Selasa, 17 April 2012

APA KATA Bung KARNO ?

NASIONALISME, ISLAMISME DAN MARXISME ( bagian 3)
---------------------------------------------------------------------

Nasionalisma ! Kebangsaan !
               Dalam tahun 1882  E r n e s t   R e n a n   telah membuka pendapatnya tentang faham “bangsa” itu. “Bangsa” itu menurut pujangga ini ada suatu nyawa, suatu azas-akal, yang terjadi dari dua hal : pertama-tama rakyat itu d u l u n y a harus bersama-sama menjalani s a t u riwayat; kedua, rakyat itu s e k a r a n g harus mempunyai kemauan, keinginan hidup menjadi satu. Bukannya jenis (ras) , bukannya bahasa, bukannya agama, bukannya persamaan butuh, bukanya pula batas-batas negeri yang memnjadikan “bangsa” itu.

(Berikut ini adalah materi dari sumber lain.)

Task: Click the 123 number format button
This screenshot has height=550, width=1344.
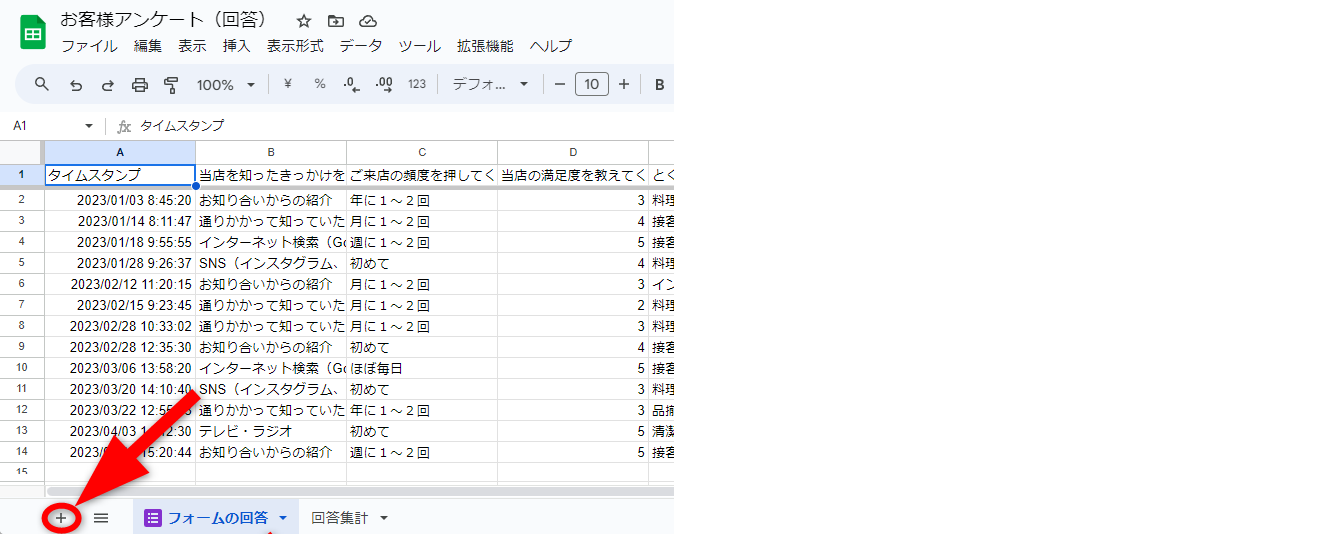Action: (x=417, y=85)
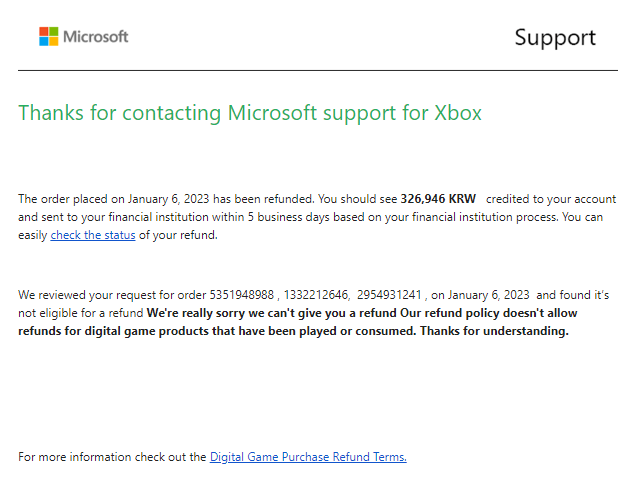Click "For more information check out the" text
The image size is (636, 480).
(x=112, y=457)
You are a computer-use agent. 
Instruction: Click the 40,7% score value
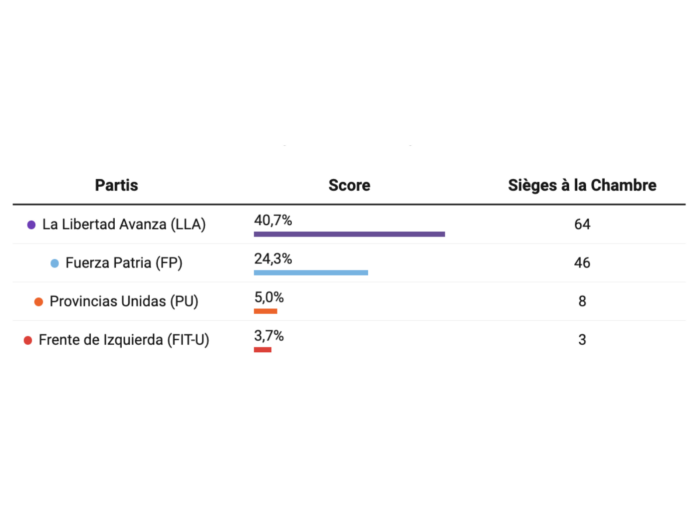tap(273, 219)
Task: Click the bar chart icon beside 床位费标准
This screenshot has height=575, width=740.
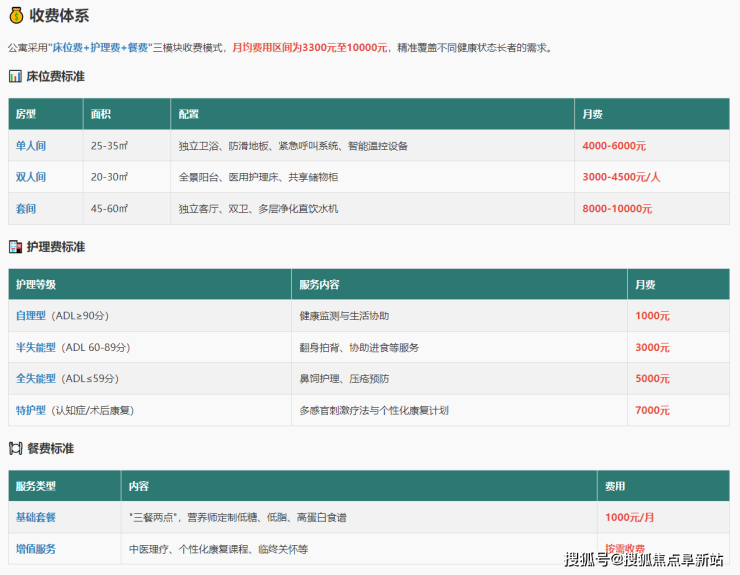Action: point(15,76)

               Dari tempo-tempo belakangan, maka selainnya penulis-penulis lain, sebagai Karl Kautsky dan karel Radek, teristimewa  O t t o   B a u e r – lah yang mempelajari soal “bangsa” itu.
               “Bangsa itu adalah suatu persatuan perangai yang terjadi dari persatuan hal-ihwal yang telah dijalani oleh rakyat itu”, begitulah katanya.

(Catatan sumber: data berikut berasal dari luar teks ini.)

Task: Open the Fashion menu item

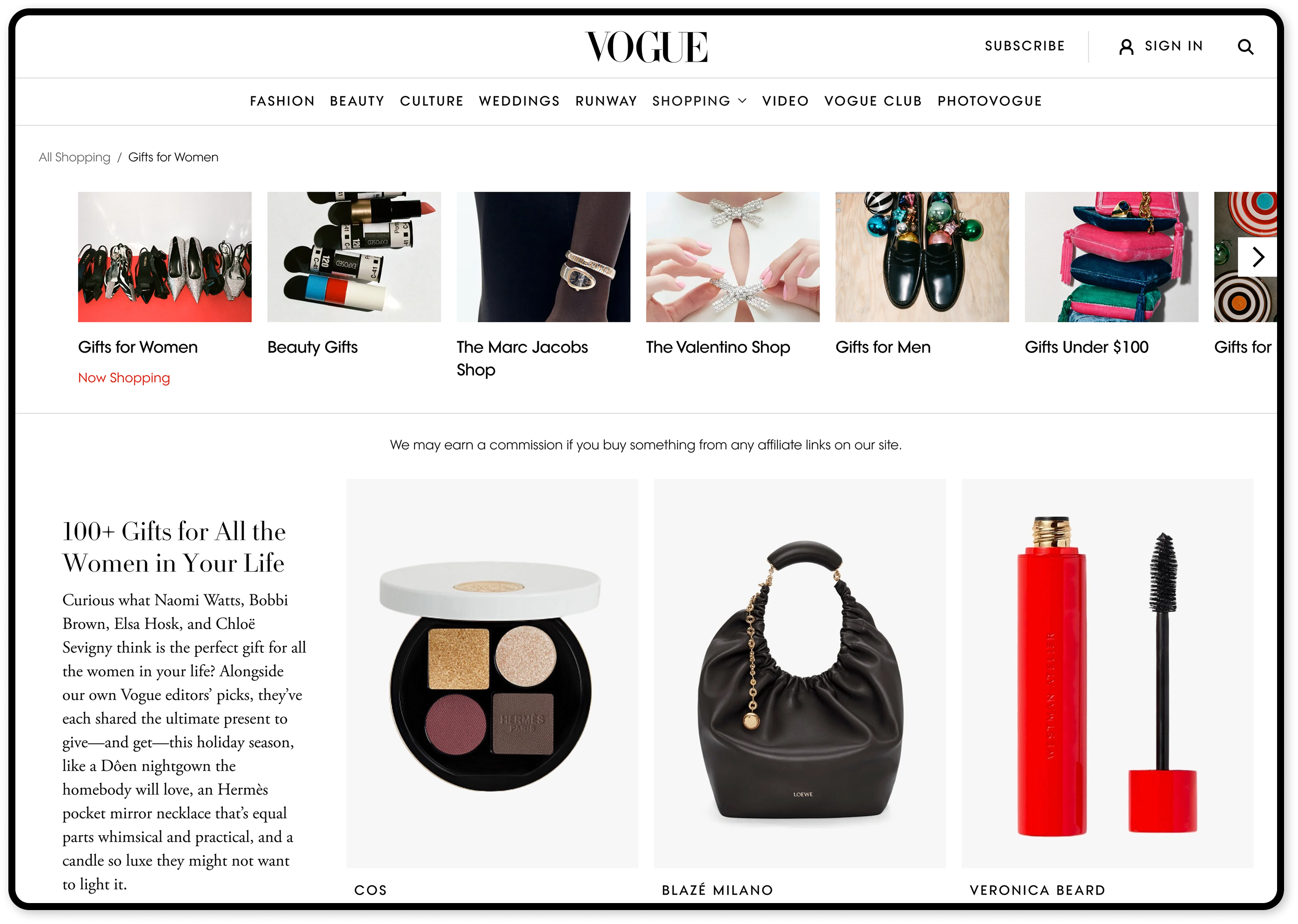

               Nasionalisme itu yalah suatu itikad; suatu keinsyafan rakyat, bahwa rakyat itu ada satu golongan, satu “bangsa” !
               Bagaimana juga bunyinya keterangan-keterangan yang telah diajarkan oleh pendekar-pendekar ilmu yang kita sebutkan di atas tahadi, maka tetaplah, bahwa rasa nasionalisme itu menimbulkan suatu rasa percaya akan diri sendiri, rasa yang mana adalah perlu sekali untuk mempertahankan diri di dalam perjuangan menempuh keadaan-keadaan, yang mau mengalahkan kita.
               Rasa percaya akan diri sendiri inilah yang memberi keteguhan hati pada kaum Boedi Oetomo dalam usahanya mencari Djawa-Besar; rasa percaya akan diri sendiri inilah yang menimbulkan ketetapan hati pada kaum revolusioner-nasionalis dalam perjoangannya mencari Hindia-Besar atau Indonesia-Merdeka adanya.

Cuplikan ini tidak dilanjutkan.